— RECORDS FOR PROCESSING —
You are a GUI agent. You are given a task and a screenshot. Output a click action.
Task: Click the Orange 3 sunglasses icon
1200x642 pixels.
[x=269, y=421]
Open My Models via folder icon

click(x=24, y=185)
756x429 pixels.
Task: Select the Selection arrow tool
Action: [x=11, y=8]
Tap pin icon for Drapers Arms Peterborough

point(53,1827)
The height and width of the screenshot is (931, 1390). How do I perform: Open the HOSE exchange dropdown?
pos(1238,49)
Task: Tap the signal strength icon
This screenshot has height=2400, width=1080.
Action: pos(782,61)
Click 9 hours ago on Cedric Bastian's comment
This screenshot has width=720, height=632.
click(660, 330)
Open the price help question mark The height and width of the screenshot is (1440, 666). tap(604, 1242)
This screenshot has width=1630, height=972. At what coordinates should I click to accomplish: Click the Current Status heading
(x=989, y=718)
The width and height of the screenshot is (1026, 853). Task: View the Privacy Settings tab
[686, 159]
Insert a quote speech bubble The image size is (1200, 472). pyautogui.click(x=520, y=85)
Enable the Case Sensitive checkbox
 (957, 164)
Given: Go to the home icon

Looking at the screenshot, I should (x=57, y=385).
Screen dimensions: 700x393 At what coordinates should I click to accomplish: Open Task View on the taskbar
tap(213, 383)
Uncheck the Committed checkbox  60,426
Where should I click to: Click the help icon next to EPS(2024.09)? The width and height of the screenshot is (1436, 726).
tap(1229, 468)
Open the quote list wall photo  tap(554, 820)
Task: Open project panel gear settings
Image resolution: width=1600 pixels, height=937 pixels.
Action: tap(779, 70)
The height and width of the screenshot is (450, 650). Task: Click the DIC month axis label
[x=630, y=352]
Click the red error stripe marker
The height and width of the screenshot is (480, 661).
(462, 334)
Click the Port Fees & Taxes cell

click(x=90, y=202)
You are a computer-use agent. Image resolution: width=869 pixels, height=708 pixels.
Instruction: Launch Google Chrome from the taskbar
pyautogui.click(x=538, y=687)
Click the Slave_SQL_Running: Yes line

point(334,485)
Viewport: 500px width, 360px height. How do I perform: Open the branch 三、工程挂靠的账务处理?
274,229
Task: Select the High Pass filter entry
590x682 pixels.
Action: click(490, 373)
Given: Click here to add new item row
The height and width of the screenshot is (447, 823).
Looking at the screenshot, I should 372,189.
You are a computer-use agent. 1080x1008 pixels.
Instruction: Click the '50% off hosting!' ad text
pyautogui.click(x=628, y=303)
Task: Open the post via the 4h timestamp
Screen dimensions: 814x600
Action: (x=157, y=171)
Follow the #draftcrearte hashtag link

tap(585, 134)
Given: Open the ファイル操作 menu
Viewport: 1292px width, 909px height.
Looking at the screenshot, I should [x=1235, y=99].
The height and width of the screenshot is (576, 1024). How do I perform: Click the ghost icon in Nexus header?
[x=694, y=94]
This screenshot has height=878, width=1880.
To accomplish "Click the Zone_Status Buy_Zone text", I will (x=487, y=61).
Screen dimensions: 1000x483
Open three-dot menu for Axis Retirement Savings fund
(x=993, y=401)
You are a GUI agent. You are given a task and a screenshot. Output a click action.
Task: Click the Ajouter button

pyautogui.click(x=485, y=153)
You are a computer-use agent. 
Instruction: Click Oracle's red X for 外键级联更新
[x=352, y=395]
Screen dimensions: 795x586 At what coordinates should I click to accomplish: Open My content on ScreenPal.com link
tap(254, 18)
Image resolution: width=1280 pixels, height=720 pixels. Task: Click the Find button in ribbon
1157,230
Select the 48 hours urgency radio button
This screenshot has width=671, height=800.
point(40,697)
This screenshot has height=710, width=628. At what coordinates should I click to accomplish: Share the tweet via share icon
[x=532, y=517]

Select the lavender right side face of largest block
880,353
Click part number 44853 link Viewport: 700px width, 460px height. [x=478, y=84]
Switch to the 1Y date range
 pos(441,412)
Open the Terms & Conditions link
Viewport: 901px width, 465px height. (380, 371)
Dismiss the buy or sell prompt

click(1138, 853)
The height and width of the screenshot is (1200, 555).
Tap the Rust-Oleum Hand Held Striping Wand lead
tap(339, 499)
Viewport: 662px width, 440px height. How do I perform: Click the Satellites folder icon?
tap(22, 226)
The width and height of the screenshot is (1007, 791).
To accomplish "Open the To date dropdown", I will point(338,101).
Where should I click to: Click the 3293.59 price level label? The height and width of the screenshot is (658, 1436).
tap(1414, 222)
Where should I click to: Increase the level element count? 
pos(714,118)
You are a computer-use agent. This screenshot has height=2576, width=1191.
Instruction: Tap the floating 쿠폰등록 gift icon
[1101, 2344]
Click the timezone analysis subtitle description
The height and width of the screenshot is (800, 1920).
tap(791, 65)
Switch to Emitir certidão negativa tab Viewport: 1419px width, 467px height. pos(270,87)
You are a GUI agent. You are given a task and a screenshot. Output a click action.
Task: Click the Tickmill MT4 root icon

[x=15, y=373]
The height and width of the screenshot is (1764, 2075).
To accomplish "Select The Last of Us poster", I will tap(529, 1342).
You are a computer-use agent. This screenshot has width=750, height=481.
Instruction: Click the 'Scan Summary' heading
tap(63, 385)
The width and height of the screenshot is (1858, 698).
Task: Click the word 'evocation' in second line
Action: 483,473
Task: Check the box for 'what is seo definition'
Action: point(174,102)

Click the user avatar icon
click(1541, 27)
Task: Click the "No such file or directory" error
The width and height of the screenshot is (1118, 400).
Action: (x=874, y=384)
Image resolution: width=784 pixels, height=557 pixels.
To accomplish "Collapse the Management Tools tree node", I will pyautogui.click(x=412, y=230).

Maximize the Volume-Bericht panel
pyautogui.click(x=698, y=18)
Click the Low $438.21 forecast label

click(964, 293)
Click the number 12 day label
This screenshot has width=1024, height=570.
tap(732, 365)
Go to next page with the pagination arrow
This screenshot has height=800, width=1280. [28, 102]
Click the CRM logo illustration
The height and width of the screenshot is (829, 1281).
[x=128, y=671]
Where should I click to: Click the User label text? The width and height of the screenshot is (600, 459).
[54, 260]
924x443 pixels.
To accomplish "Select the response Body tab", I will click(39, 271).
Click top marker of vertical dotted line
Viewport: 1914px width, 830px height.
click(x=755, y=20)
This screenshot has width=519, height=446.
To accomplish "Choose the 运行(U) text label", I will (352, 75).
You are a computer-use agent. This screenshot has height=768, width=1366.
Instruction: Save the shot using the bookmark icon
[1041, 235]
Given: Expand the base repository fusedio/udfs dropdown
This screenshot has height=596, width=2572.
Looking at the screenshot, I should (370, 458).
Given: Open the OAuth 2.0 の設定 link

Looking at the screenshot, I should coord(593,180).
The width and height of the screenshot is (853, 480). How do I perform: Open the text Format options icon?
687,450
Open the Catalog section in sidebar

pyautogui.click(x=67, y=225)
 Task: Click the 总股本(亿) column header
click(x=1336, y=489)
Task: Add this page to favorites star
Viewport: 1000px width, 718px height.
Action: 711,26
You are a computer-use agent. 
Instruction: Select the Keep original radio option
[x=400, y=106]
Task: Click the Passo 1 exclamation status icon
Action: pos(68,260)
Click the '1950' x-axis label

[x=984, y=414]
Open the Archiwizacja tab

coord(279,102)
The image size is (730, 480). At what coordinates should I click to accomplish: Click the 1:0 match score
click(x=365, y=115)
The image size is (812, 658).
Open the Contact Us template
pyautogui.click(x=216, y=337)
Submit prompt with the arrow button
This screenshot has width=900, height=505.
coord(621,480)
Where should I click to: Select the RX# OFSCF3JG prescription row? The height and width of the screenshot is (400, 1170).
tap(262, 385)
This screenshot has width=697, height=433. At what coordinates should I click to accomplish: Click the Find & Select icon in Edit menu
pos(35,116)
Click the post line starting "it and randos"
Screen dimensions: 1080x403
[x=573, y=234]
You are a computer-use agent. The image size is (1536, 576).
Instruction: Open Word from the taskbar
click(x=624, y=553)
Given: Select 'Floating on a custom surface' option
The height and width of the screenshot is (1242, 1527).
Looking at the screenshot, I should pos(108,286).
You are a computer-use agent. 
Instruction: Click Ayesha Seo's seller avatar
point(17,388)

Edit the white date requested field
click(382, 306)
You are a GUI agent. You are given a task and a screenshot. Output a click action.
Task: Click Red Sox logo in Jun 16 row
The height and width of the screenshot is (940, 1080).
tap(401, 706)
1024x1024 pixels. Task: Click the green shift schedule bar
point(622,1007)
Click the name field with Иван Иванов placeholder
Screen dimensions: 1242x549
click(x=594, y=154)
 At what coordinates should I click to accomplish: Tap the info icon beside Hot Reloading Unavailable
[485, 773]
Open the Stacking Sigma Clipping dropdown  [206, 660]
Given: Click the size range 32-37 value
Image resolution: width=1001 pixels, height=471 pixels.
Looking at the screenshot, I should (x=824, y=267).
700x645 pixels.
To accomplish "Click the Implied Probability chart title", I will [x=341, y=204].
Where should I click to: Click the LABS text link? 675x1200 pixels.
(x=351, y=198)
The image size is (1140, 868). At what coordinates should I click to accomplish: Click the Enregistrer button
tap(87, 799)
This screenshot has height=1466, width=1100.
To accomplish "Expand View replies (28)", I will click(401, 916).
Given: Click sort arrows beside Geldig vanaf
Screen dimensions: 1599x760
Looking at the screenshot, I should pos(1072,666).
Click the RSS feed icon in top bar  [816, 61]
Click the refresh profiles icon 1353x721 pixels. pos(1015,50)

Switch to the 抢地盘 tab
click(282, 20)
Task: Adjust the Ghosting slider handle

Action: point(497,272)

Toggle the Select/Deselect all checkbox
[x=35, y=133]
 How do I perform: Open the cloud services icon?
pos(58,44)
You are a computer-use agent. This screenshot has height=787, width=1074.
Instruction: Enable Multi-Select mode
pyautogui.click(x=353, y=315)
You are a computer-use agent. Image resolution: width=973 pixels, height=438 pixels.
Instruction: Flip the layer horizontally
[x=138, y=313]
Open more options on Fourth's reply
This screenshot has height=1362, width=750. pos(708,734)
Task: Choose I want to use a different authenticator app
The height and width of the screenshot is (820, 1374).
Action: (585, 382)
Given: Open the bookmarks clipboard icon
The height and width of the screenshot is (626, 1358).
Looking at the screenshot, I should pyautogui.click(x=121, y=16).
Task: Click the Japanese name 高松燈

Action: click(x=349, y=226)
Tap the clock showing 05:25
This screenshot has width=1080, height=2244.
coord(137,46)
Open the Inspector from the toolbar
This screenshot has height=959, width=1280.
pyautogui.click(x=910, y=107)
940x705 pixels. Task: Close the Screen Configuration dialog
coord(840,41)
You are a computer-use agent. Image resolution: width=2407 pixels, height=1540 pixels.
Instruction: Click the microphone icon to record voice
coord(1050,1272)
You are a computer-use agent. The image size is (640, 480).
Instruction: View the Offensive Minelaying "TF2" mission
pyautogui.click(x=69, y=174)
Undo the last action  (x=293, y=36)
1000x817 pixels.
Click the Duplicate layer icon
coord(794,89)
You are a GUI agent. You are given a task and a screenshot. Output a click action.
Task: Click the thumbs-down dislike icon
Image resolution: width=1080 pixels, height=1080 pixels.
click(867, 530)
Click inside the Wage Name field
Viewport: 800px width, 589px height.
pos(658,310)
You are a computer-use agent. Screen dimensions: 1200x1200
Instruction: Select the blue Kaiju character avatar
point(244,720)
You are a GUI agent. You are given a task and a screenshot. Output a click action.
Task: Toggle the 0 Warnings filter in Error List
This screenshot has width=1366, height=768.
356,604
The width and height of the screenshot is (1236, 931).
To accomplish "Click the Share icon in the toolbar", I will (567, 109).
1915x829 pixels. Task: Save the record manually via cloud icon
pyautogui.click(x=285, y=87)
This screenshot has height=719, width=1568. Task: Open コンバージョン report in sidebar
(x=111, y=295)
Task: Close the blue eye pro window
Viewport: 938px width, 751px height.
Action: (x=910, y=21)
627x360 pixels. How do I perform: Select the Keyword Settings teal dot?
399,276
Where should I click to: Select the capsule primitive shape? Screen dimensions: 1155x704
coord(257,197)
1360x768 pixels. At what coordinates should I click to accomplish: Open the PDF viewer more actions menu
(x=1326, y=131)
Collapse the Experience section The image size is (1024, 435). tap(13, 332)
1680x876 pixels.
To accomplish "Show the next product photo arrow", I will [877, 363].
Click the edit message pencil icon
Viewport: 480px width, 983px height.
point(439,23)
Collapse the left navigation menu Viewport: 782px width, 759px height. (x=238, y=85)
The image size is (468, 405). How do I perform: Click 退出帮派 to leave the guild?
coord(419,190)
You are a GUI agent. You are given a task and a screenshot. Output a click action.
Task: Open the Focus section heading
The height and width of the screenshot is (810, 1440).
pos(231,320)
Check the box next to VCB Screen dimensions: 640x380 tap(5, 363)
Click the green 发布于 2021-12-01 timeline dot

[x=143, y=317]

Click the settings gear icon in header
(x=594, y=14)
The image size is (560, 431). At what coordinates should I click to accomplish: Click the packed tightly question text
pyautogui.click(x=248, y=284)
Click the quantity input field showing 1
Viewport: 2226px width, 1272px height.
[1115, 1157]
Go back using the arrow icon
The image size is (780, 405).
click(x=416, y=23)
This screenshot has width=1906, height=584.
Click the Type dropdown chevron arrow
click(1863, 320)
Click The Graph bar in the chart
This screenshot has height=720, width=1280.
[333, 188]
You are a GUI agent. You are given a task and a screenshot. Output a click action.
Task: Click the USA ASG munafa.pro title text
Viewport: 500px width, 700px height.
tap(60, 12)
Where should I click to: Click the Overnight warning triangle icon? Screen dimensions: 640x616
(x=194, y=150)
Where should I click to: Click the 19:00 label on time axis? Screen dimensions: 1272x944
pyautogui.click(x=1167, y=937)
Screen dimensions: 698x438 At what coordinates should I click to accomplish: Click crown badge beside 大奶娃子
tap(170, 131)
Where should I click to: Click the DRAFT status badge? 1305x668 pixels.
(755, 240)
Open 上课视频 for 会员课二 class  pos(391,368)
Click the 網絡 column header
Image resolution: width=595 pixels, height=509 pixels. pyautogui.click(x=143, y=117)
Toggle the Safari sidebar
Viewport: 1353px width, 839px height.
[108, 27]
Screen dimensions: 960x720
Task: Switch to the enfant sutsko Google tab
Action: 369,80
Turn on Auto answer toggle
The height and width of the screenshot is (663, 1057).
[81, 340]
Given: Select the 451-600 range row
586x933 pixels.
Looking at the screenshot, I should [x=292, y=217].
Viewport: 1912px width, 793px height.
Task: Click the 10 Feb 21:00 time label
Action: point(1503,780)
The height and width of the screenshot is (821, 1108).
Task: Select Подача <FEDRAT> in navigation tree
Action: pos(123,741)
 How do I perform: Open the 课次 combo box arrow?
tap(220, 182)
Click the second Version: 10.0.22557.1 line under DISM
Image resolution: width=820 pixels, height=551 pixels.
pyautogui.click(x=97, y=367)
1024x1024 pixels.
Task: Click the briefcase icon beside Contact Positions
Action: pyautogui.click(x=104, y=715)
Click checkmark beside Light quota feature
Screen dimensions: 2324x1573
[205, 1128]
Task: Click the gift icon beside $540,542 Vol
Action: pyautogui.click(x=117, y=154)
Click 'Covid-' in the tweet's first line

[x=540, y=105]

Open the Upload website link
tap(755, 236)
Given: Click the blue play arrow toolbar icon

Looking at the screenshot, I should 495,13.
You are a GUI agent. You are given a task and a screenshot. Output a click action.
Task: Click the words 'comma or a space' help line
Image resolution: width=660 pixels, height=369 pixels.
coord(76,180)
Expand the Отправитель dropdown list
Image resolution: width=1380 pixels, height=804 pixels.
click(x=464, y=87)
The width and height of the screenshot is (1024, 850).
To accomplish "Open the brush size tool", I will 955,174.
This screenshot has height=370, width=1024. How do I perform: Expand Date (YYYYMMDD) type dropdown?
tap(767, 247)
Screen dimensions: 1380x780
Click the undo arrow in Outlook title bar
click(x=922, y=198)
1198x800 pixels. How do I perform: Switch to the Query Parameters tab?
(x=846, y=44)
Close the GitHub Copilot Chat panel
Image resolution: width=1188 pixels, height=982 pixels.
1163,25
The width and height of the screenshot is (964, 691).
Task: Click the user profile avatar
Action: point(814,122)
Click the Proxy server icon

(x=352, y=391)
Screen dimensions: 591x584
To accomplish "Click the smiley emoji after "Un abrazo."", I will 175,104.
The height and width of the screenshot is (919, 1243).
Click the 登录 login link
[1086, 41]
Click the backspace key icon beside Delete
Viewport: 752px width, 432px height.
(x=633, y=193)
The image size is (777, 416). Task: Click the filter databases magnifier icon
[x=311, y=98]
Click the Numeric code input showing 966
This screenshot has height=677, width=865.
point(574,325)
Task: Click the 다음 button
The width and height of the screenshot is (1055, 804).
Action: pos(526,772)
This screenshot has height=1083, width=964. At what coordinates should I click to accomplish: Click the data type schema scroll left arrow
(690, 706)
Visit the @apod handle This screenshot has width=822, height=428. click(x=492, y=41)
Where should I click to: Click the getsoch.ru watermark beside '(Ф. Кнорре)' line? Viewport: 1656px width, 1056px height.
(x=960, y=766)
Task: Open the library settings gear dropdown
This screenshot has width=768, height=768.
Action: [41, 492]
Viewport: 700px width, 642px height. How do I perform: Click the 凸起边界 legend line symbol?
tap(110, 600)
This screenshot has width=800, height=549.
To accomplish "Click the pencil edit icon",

— TASK TO COMPLETE —
Bring together all lines in the records where the word "logo" is found.

— RESPONSE TO THIS TASK —
Click the CRM logo illustration
Task: Click Red Sox logo in Jun 16 row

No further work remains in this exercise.